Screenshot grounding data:
■ ■ ■ ■ ■ ■ ■

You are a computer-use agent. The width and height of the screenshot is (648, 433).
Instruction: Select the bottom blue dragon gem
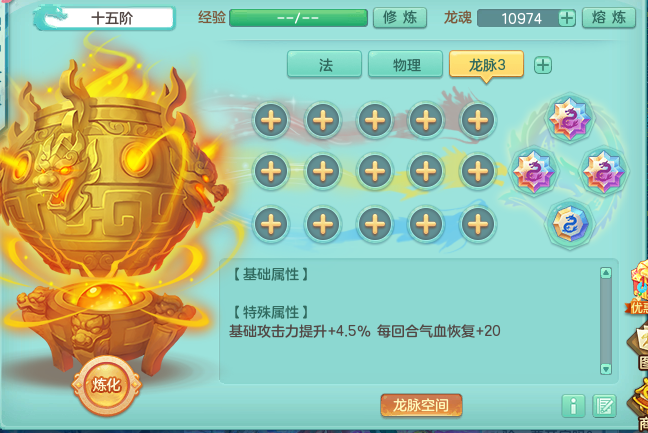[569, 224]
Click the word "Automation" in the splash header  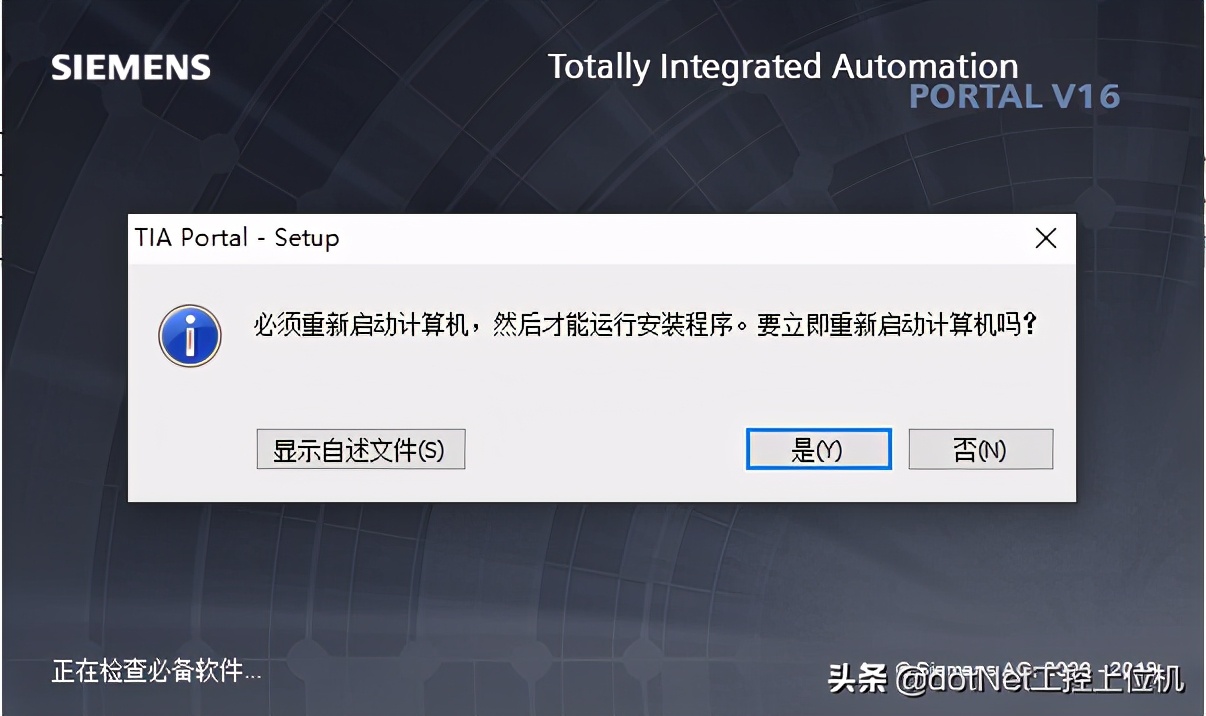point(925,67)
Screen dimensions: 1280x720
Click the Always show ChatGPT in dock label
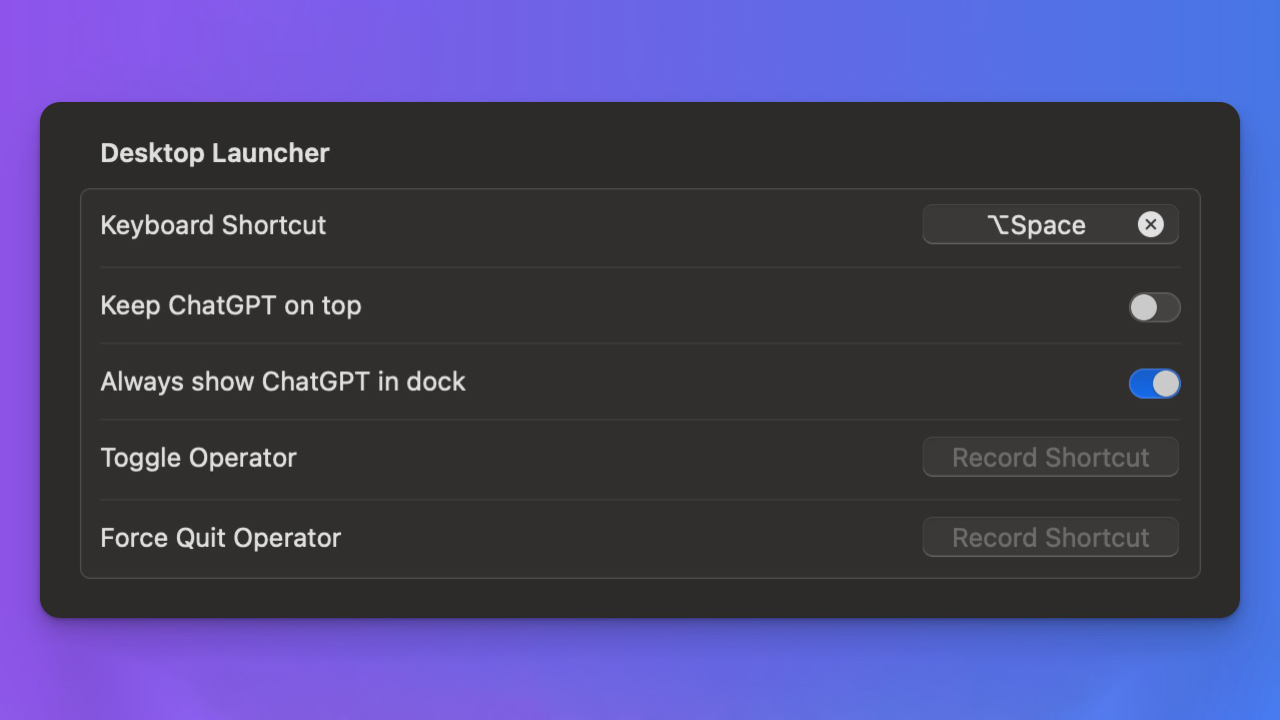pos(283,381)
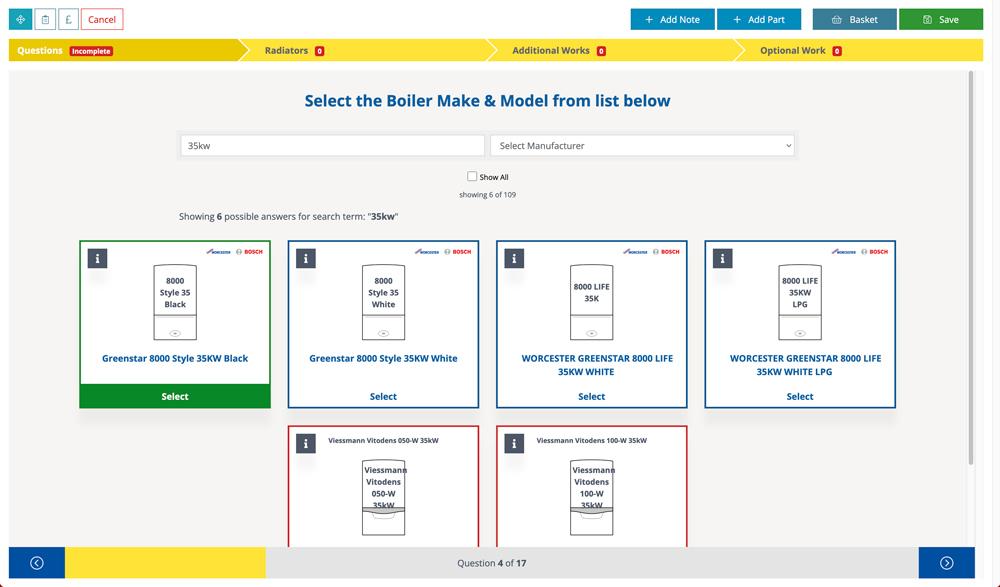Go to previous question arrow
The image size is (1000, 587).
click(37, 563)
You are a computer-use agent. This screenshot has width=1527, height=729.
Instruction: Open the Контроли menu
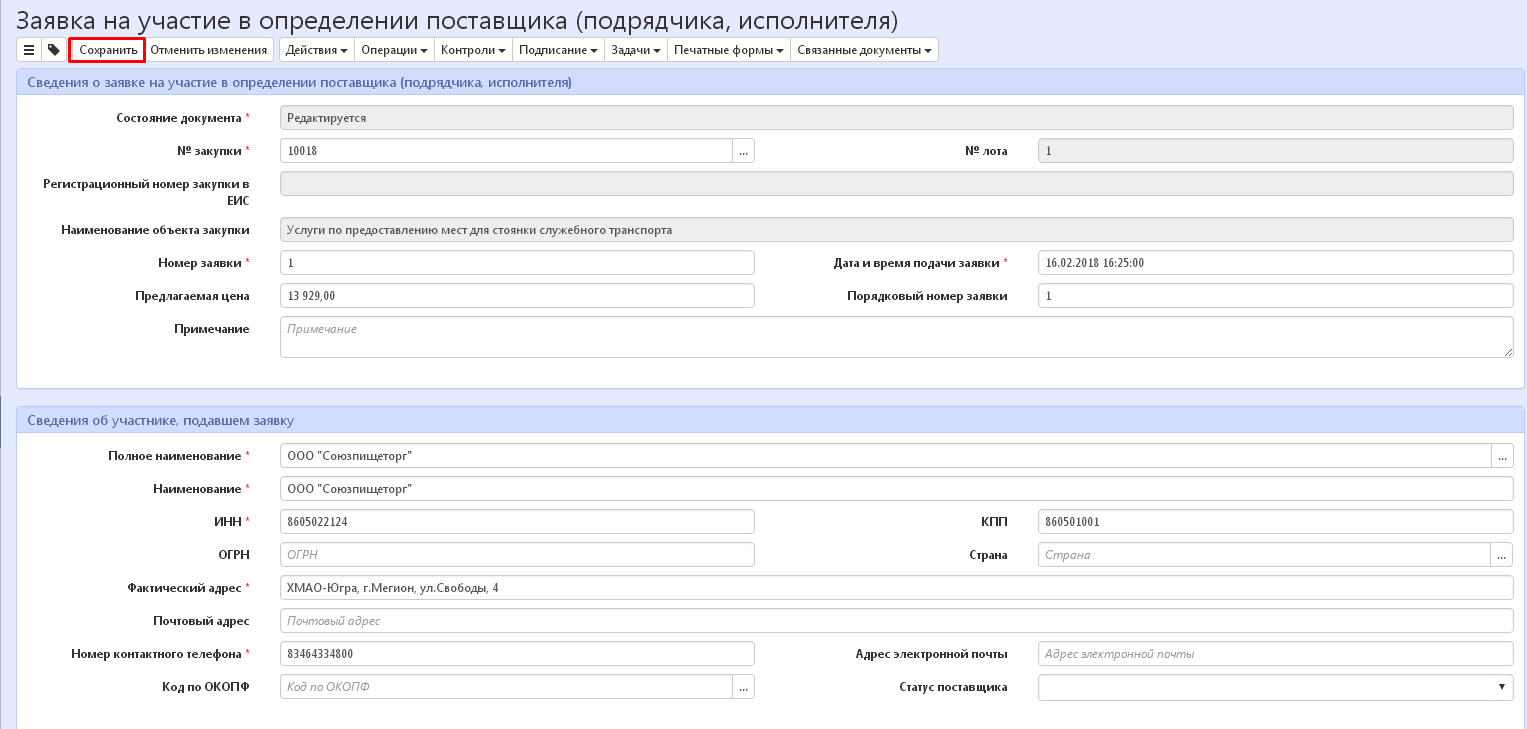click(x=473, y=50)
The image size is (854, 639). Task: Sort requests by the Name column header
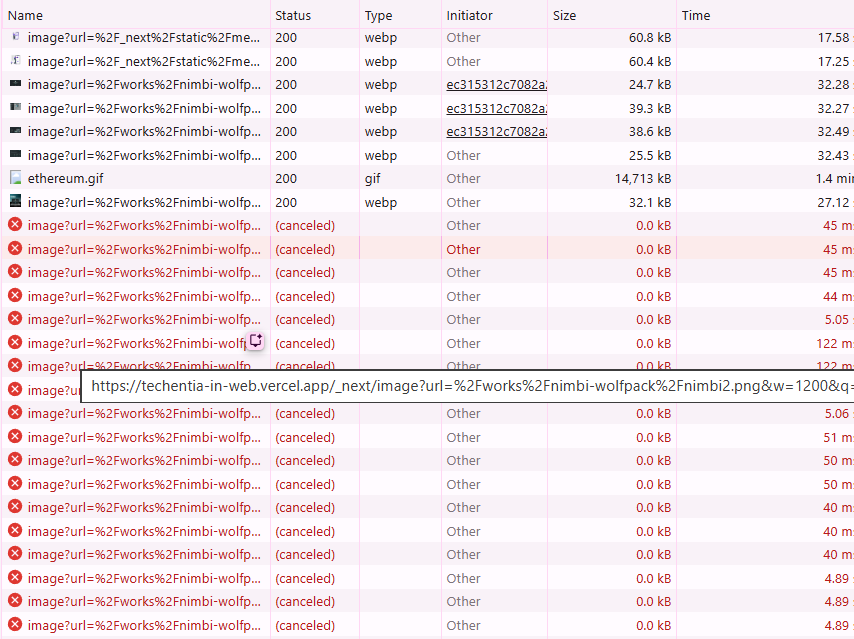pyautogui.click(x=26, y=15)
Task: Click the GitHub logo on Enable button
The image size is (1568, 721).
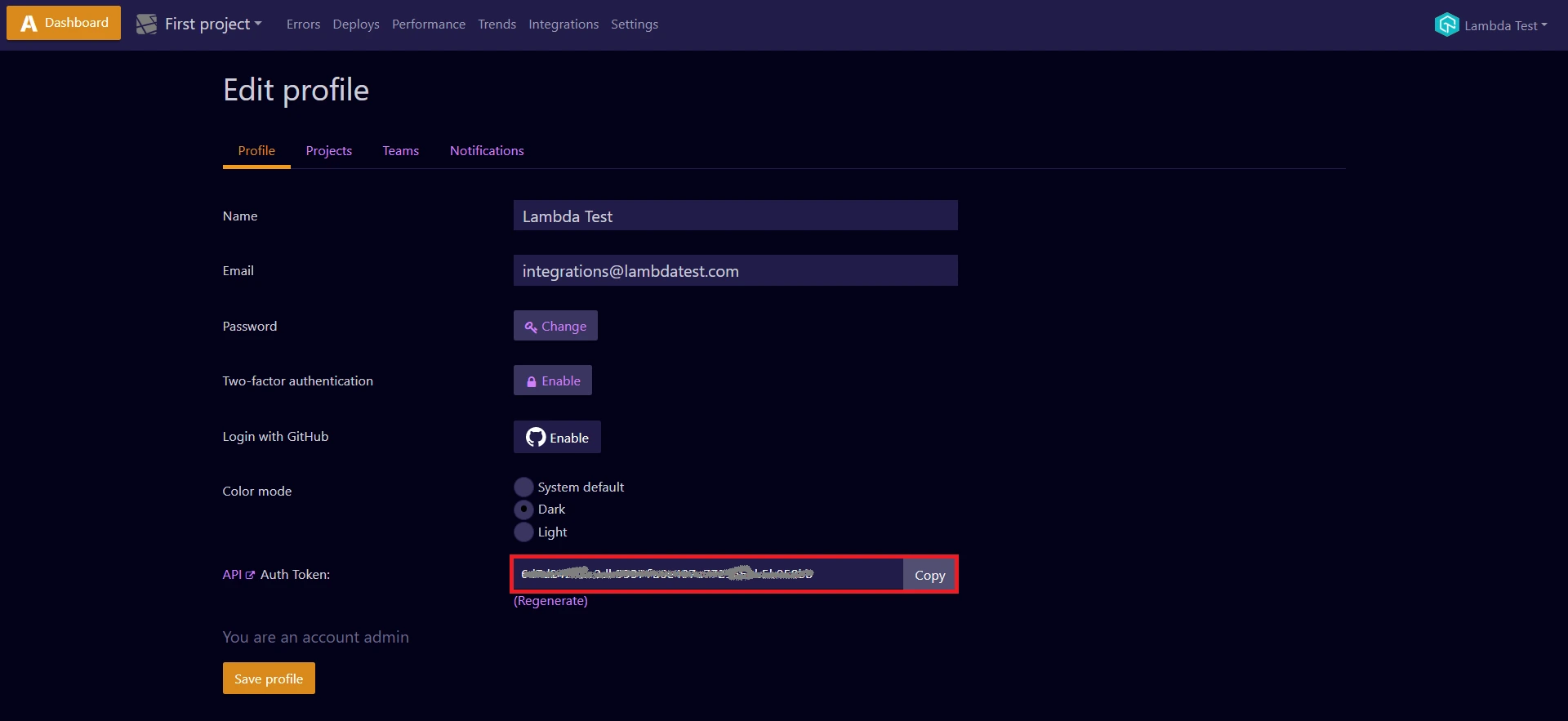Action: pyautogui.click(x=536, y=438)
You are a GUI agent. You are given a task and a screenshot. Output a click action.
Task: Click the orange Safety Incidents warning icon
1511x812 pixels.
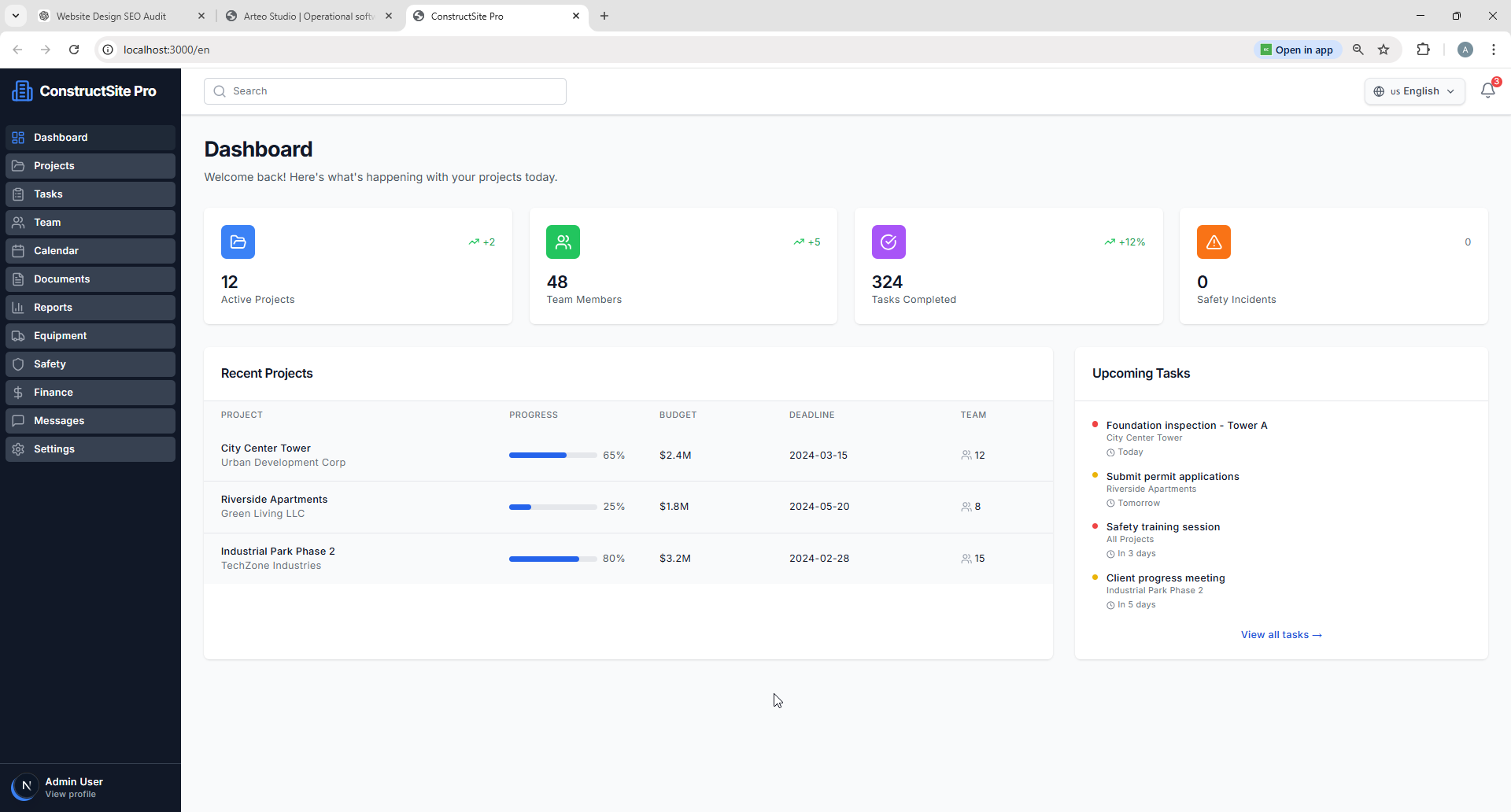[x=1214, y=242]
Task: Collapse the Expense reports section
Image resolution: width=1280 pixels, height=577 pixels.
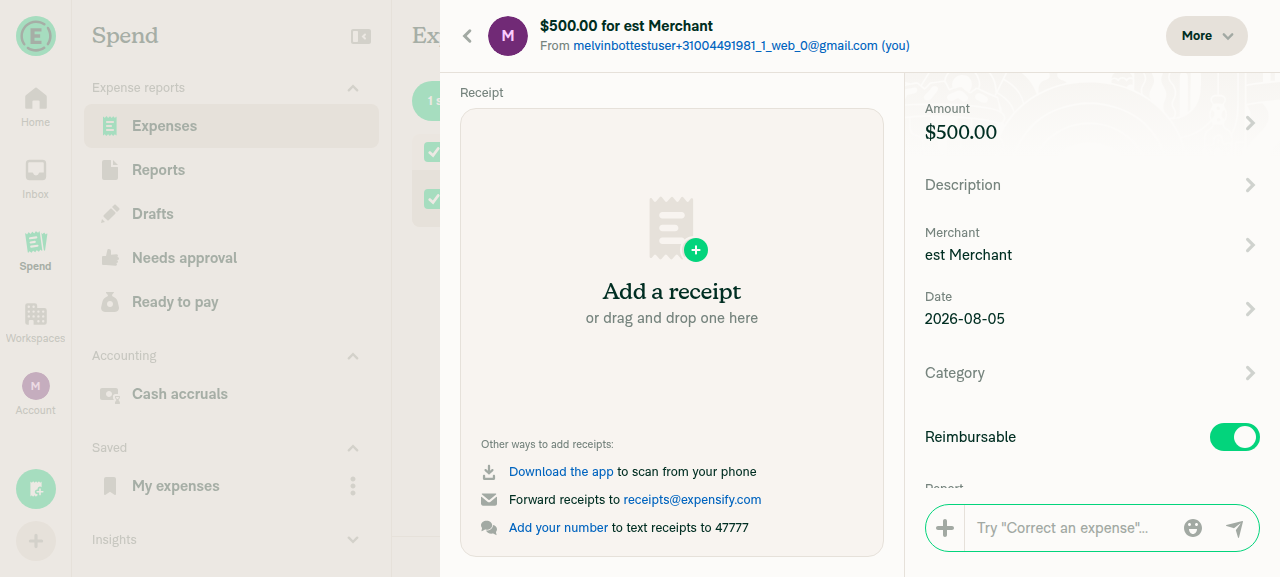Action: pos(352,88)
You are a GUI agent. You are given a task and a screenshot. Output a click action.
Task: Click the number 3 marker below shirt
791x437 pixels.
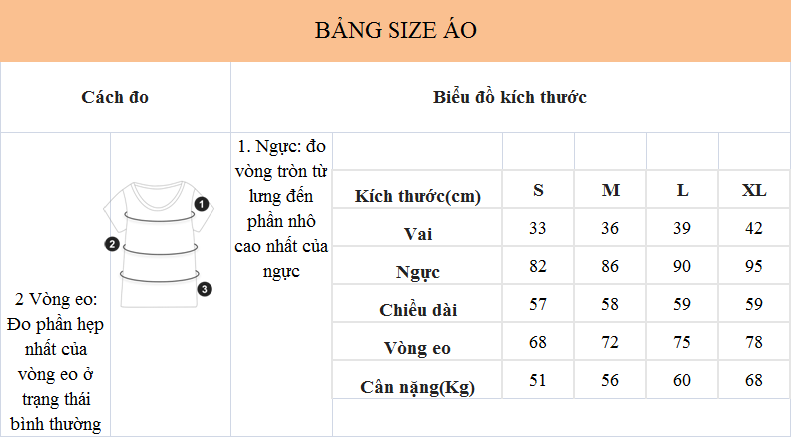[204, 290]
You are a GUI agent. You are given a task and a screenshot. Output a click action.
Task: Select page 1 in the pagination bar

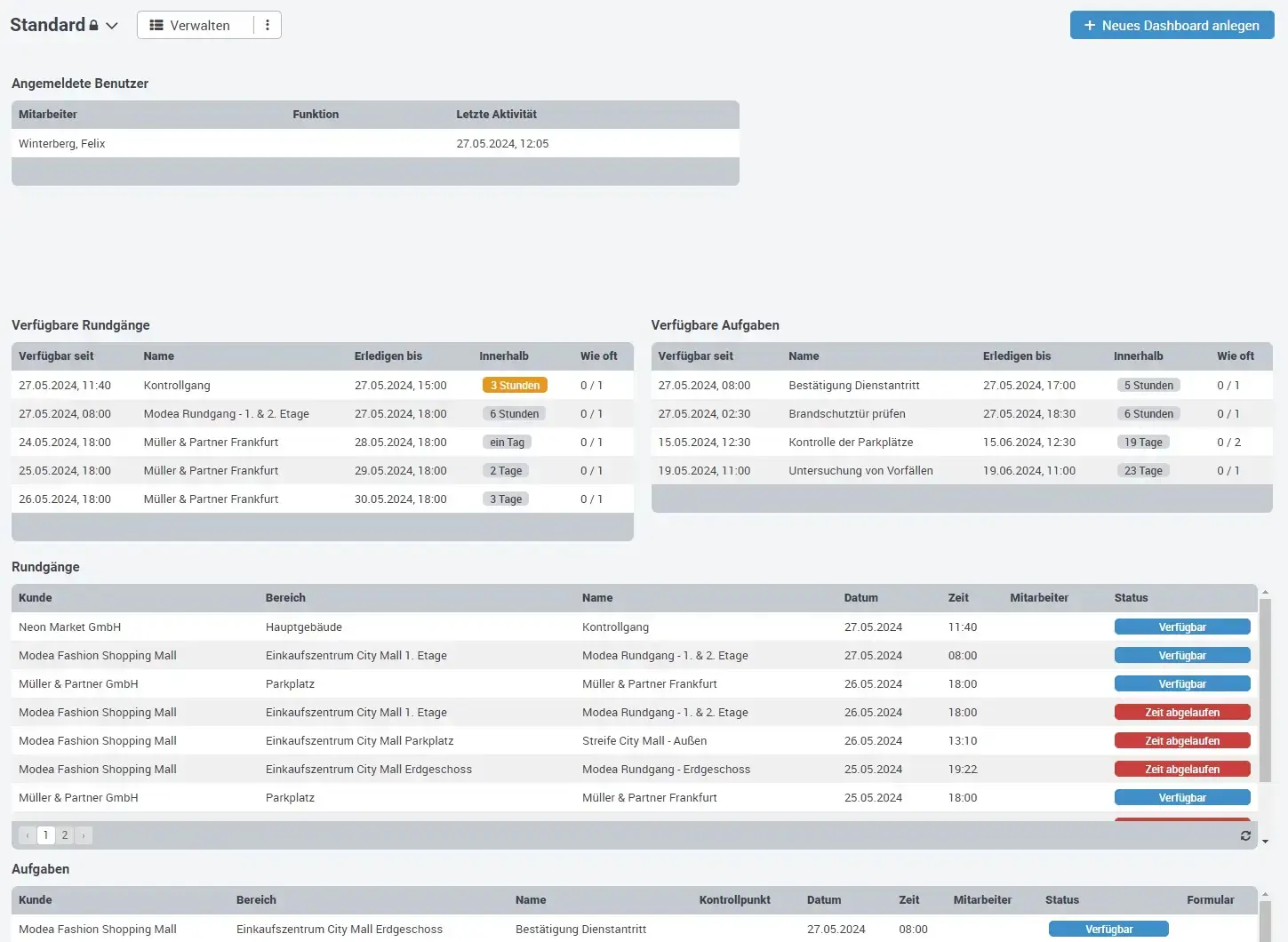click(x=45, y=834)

■ ■ ■ ■ ■ ■ ■

The lines wanted are those from the one with "Image resolution: width=1280" to the end of the entries above, repeated exactly, both ends included. Leave out the pictures.

Output:
Image resolution: width=1280 pixels, height=577 pixels.
Action: pos(352,88)
You are a GUI agent. You are given a task and a screenshot. Output a click action.
Task: Click the number 3 marker below shirt
791x437 pixels.
[204, 290]
You are a GUI agent. You are given a task and a screenshot. Output a click action.
Task: Select page 1 in the pagination bar

click(x=45, y=834)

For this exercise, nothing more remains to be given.